Popularly refered to as the "Amazon of Africa" or "E-commerce giant of Africa", Jumia is an E-commerce company that is providing online retail services and Logistics services across 14 countries in Africa. The company was founded in 2012 in Lagos Nigeria by 2 French and 2 Nigerian Nationals. The company has long grown from being just a multi vendors retail platform to incorporate other services like e-tickets selling,Hotel Bookings,Flight booking,food purchase and delivery, airtime selling and e-payment among others.

The Rise and Fall of the Number one E commerce Platform in Cameroon

Some months back, Jumia was listed on the New York Stock Exchange Market(NYSE) as Jumia Technologies AG. The jingle was rang in all 14 countries the company operates in at the same time that day meaning they were all in accord with it's listing. It became the first African company to have ever made its way into the NYSE,and it also had a high IPO. The initial price of Jumia shares were set at $14.5 USD,but it ended up trading for $18.95 and higher, raising $196 USD million just on the first day of trading. The stock price has been fluctuating ever since then,and at the time of writing this,it stood at $5.85 USD.

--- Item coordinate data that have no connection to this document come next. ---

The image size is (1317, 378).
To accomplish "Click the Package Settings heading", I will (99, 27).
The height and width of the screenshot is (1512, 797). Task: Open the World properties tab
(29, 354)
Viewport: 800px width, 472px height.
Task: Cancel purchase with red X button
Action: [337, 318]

Now the buzz that was generated around this milestone was enormous,it made headlines on all news channels and business magazines,as the first African company to be listed on the NYSE, the Amazon of Africa or E-commerce giant of Africa selling with a high IPO,even more than some American and European companies that were also listed on the NYSE at that time. I was also interested in the information, and as someone who love to see the Emergence of Africa in the nearest future,I decided to know more about the listing and the company so as to write an article on it. But I was disappointed half way along the line with the discoveries I made.

Now first of,I discovered that the company Jumia was not "Owned by Africans" as had been portrayed or as I thought, and again,no African on African soil was alowed to buy Jumia shares during this period. Like isn't it strange? That Africans were not given the opportunity to own a share of what is being portrayed as theirs?, It was at this point that I left my article half way.

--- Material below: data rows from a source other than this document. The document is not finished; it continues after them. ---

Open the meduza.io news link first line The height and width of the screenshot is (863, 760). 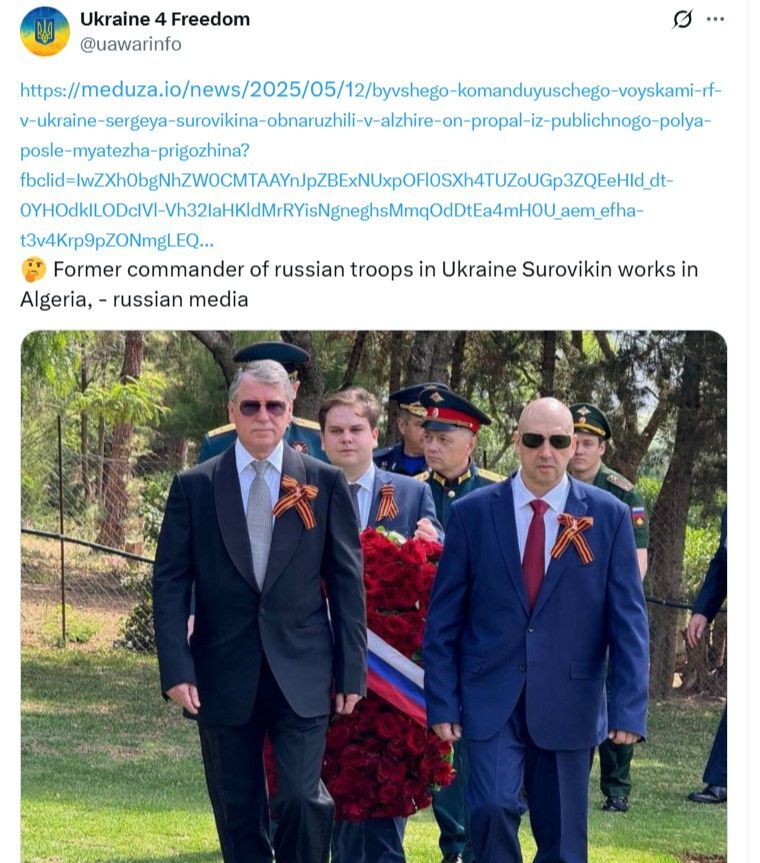click(x=370, y=90)
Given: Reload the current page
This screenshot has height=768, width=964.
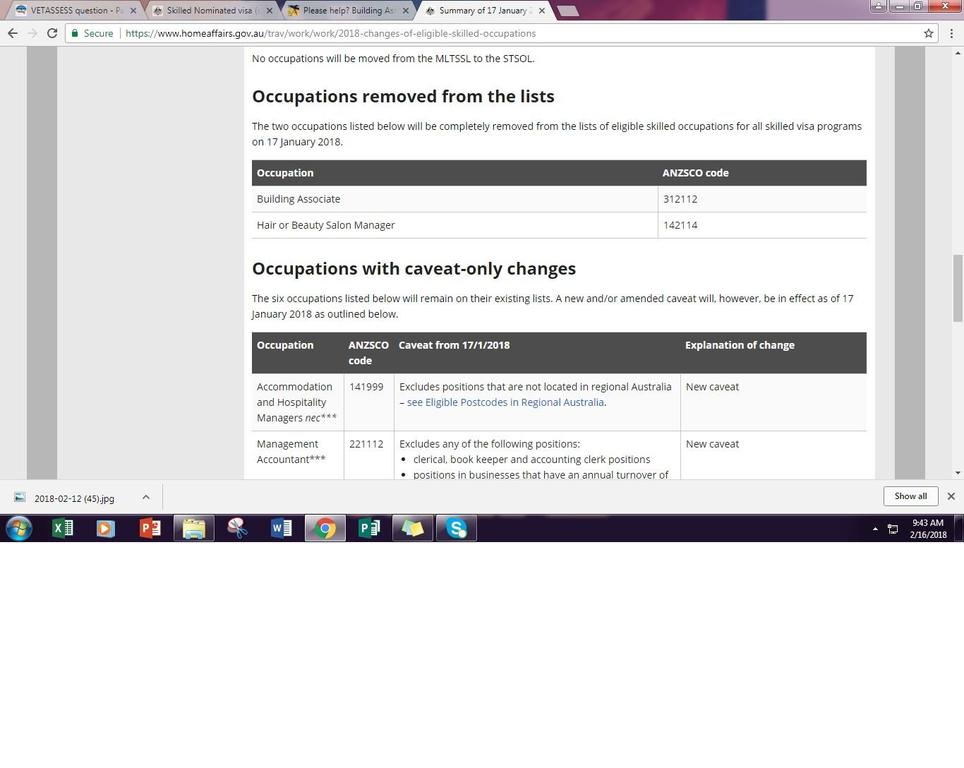Looking at the screenshot, I should click(52, 33).
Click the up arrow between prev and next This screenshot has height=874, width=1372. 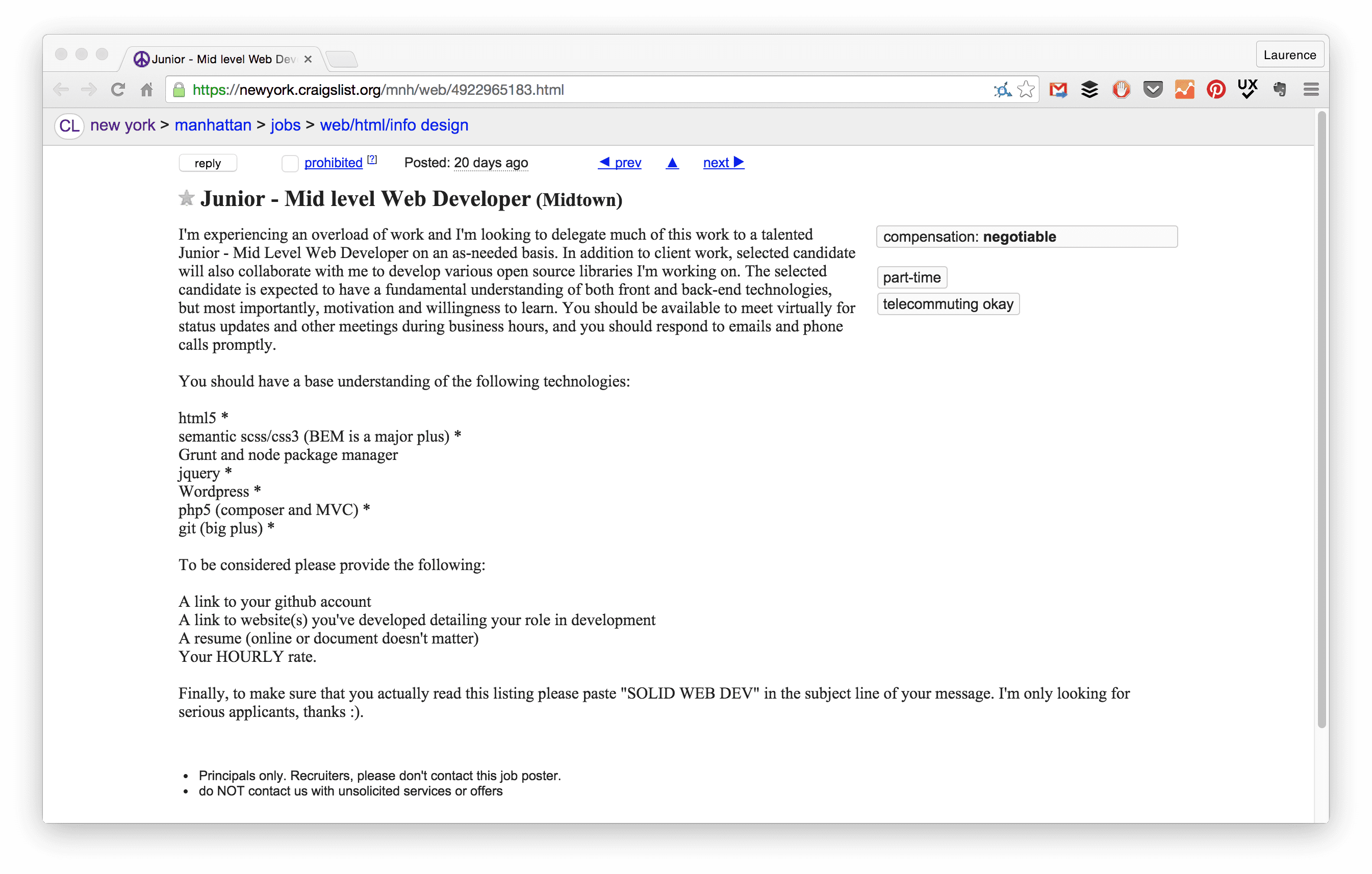pyautogui.click(x=671, y=162)
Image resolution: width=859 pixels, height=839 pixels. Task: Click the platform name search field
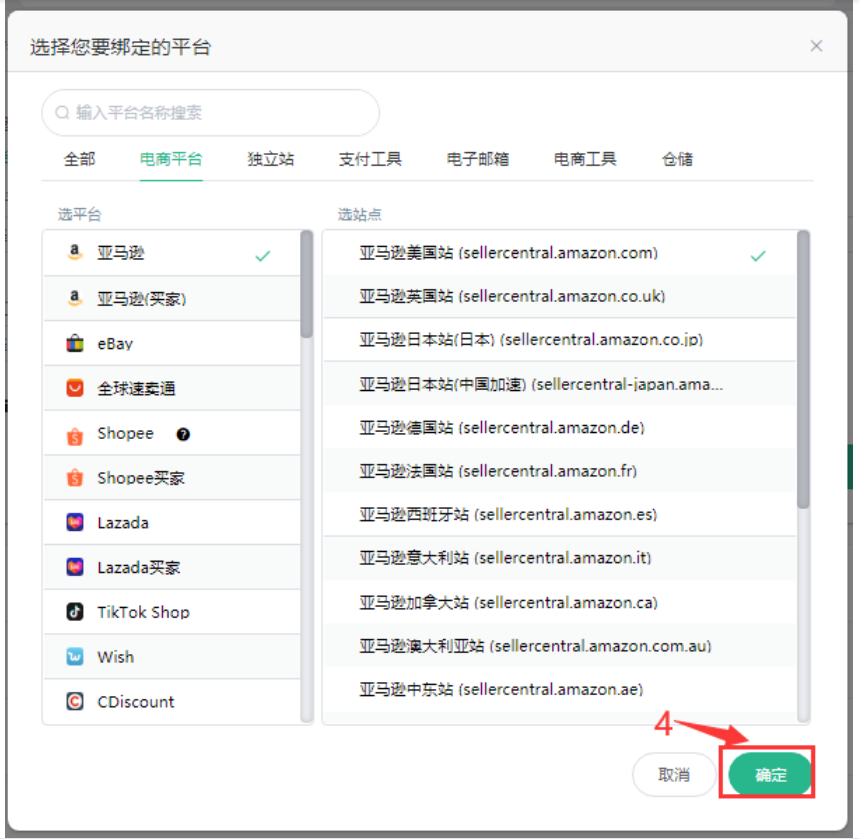pyautogui.click(x=210, y=113)
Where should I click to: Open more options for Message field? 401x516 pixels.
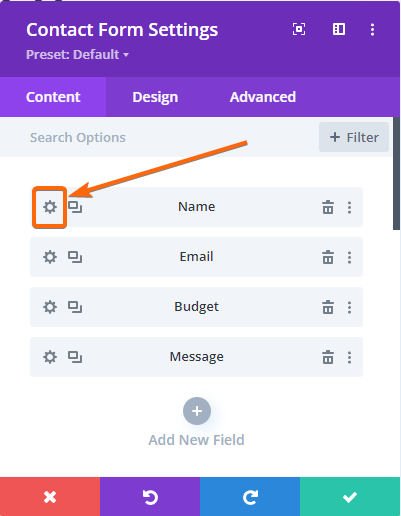349,357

                                 The Founders of Jumia Group
Jumia was founded in Lagos Nigeria as earlier mentioned by four men,Sacha Poignonnec and Jeremy Hodara of French origin and ex-Mckinsie consultants, alongside Tunde Kehinde and Raphael Afaedor of Nigeria. Now these four co-Founded Jumia in 2012, but had to part ways in 2014,the 2 Nigerians left the startup after helping to set it up and making it to penetrate into the African market, especially South Africa, Ghana and Egypt. What ever the case was that let to their separation we really don't know,or want to get into that now.But we see a company now which is completely owned by Europeans,with headquarters in Berlin Germany claiming to be the Amazon of Africa. It's evident that the only thing that this company benefits the Africans with is the services they render, because they are more interested in making profit and capital fleet than the economic development of the areas they are operating in. With the exception of few countries with strict economic laws, Jumia has appointed some Africans as country CEOs eg Nigeria and Kenya,but other countries like Cameroon had French General managers who know little or nothing about the terrain,and who are more interested I seeing income generation rather than looking into ways that they can better the company.

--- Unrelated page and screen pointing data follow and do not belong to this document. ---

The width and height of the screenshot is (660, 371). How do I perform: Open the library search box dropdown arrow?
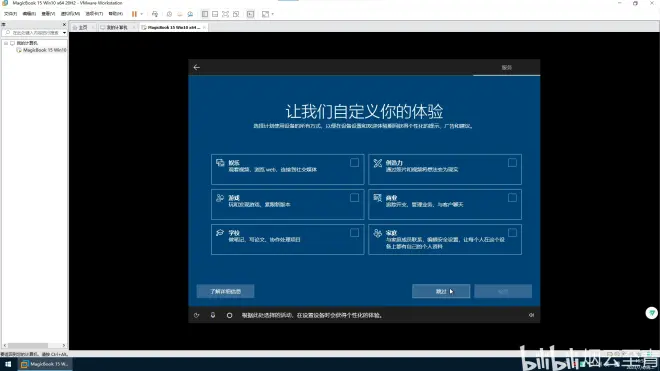coord(64,32)
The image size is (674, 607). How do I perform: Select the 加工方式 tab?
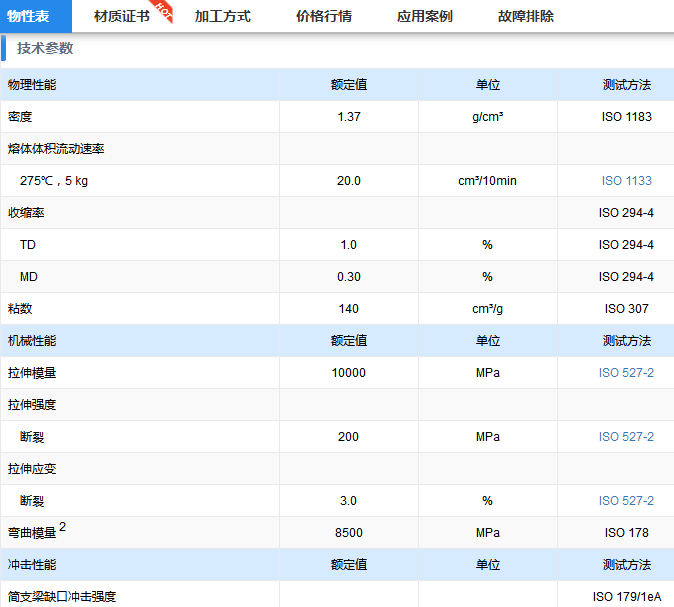[x=222, y=16]
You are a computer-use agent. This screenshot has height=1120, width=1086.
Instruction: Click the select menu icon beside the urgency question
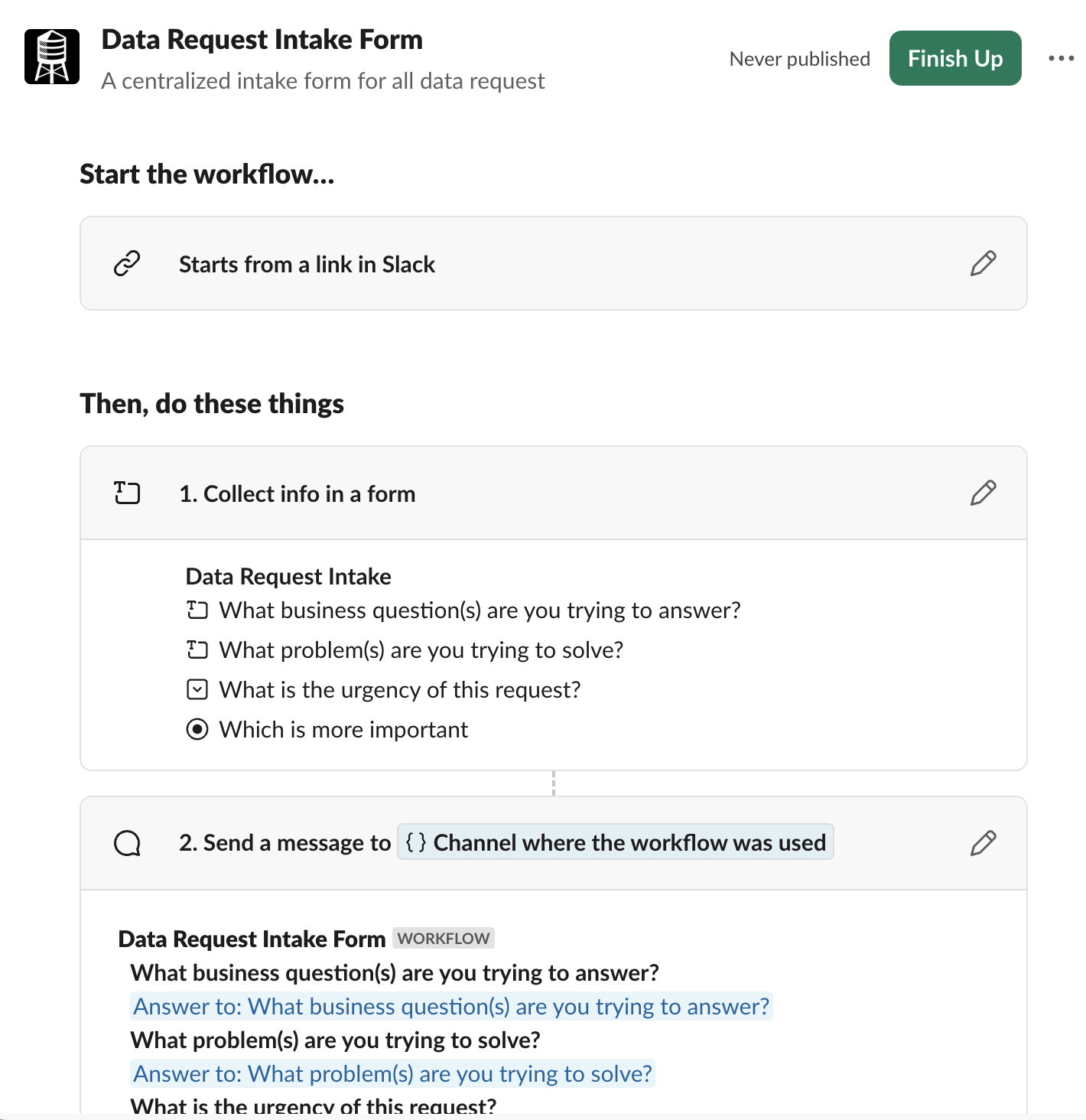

Again,they listing the shares of the company in America and excluding Africans from purchasing it's shares is another call for concern. Why did they not list the company on the Nigerian Stock Exchange Board? If MTN a bigger company and one of the biggest share holders of Jumia Technologies could lists it's shares on the Nigerian Stock Exchange Board then why could Jumia not do same?  Or Africans are too poor to raise money for their own development? Even at that,why exclude Africans from purchasing shares of the company after it's listing on NYSE?  These are some pertinent questions that runs to mind when I think about Jumia, and makes me to question its motives.

                                  Jumia Cameroom Exits 

Some few weeks back,we woke up to the news of Jumia Cameroon shutting down its doors. And what was their excuse? That they were not making enough profits?. How will you expect a foreign owned entity operating in a country,with a foreign General manager who doesn't master the terrain and habits of the people he's dealing with to continue running a business without profits?, And the interesting part is not only Jumia Cameroon was shut down, several others were too.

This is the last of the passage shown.